Everyday people talk about cesarean sections almost nonchalantly; it never occurred to me how extensive a surgery procedure this was. As a doctor has to go through layers and layers to get to the baby, so does the doctor have to try to repair the damage that they do, by methodically stitching up every single layer. And I am not talking of some running stitching either. Think of the old ladies doing embroidery work on fine silk cloth, and then instead of hands, have them hold the needle with a long thin plier. Make the needle incredibly thin, and shaped like a fishhook, and the thread incredibly fragile. After that dress them in thick cotton surgery suits, and layer their hands with two sets of rubber gloves.
Now for the final brain twist: women go through this as a choice and in a lot of cases more than once in their lifetime.
– Catrina –
Mommies are heroes by default. Mommies that go through labor and even cesarean should get medals. Mommies who go through 14 hours of labor, cesarean section and the pain of recuperation, and then decide to do it all over again, should have awards named after them.

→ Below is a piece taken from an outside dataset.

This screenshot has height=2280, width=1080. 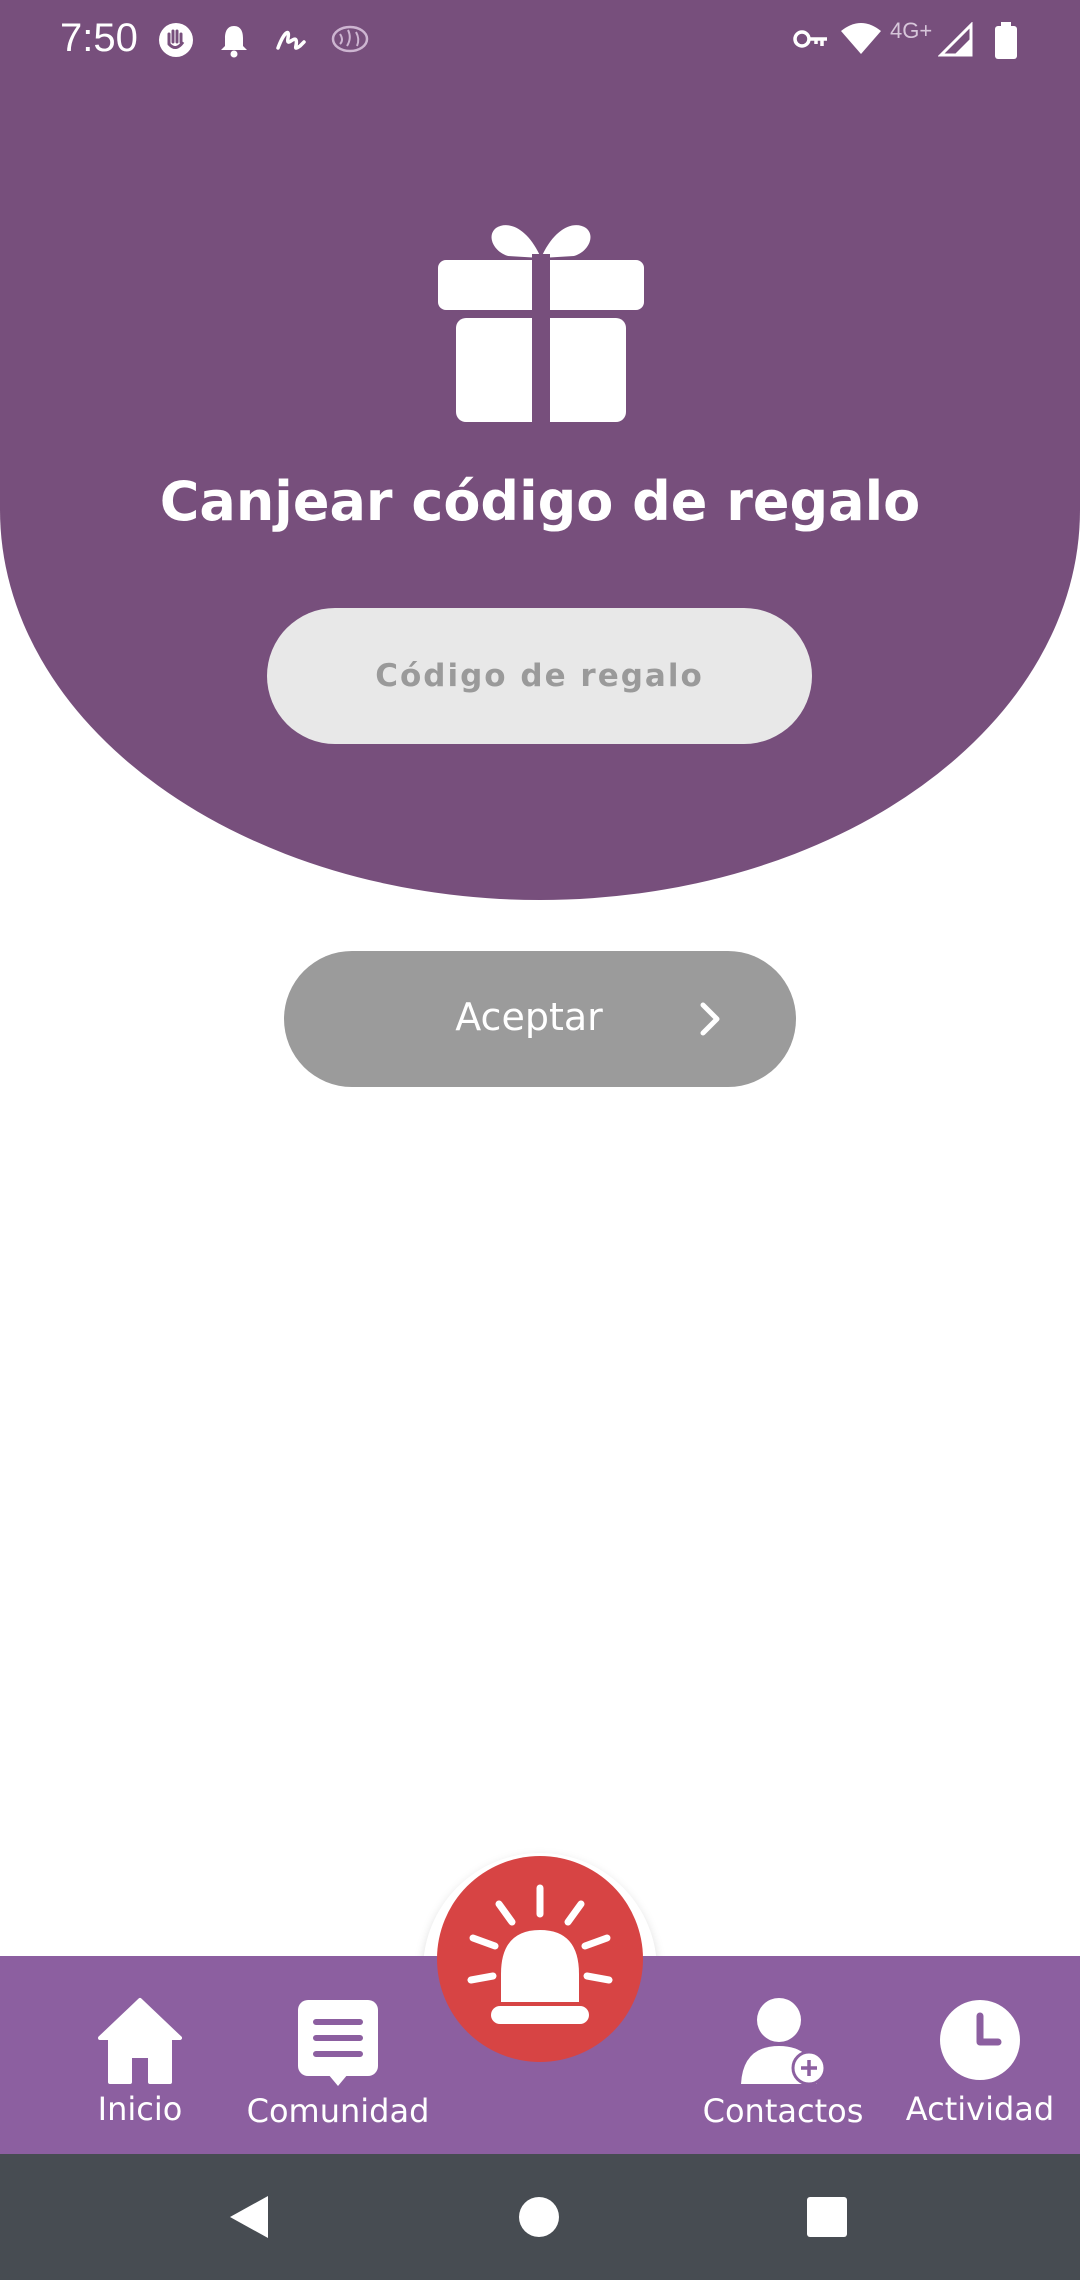 I want to click on add-contact-icon, so click(x=784, y=2042).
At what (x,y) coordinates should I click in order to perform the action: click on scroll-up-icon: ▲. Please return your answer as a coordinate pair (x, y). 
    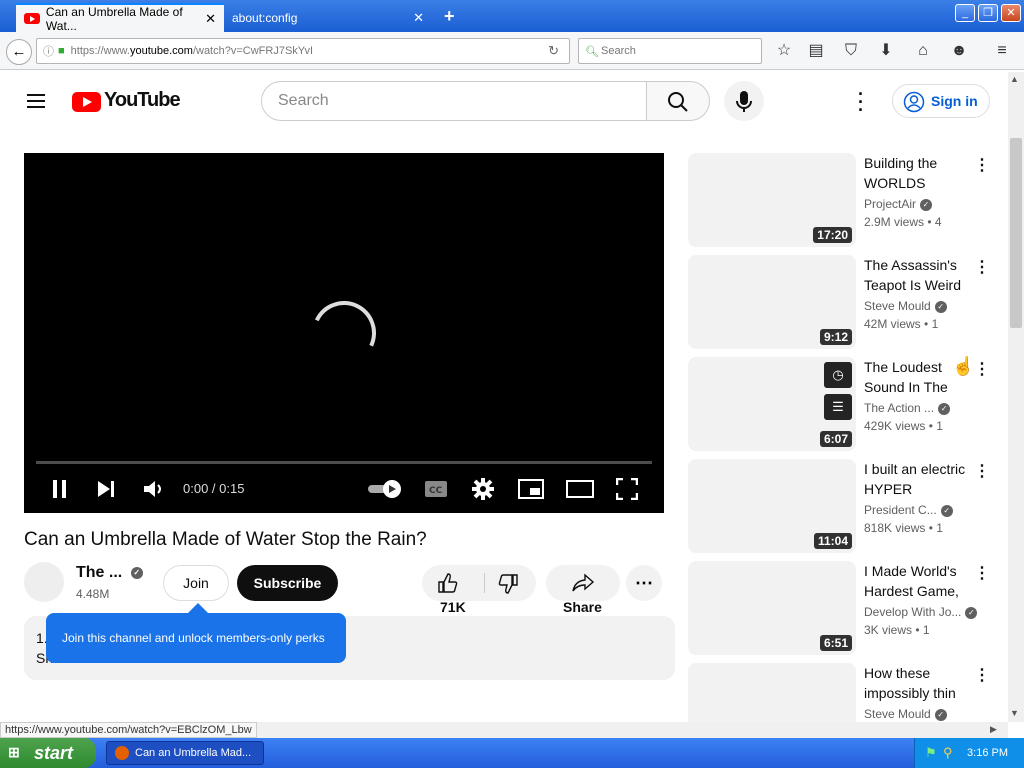
    Looking at the image, I should click on (1014, 79).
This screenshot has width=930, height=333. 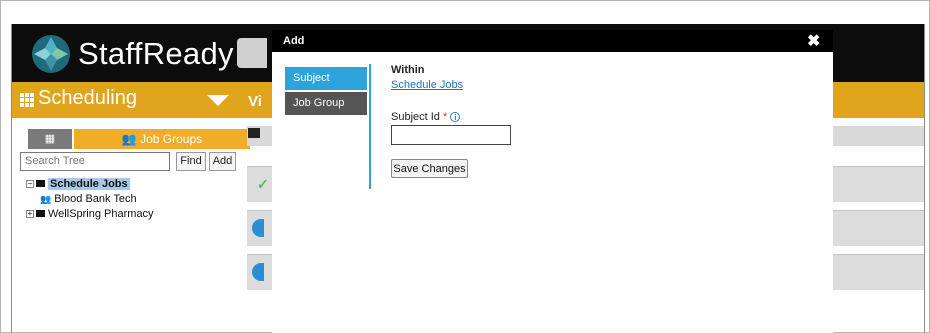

Catrina is my hero, and though I hated the fact that my mother until this very day reminds me of her 22 hour ordeal, I will personally make sure my children hear how much their mother went through just to bring them into this world. How minor and inconsequential fathers are in the magnitude that mommies have to go through just to give us our children. How humbling it is to see my wife, who once cried over a paper-cut, stoically bear the pain and stand from her bed 20 hours after her operation. As I type this, Catrina is trying to walk down the hallway.
Mommies are heroes all, my Catrina is my own personal hero.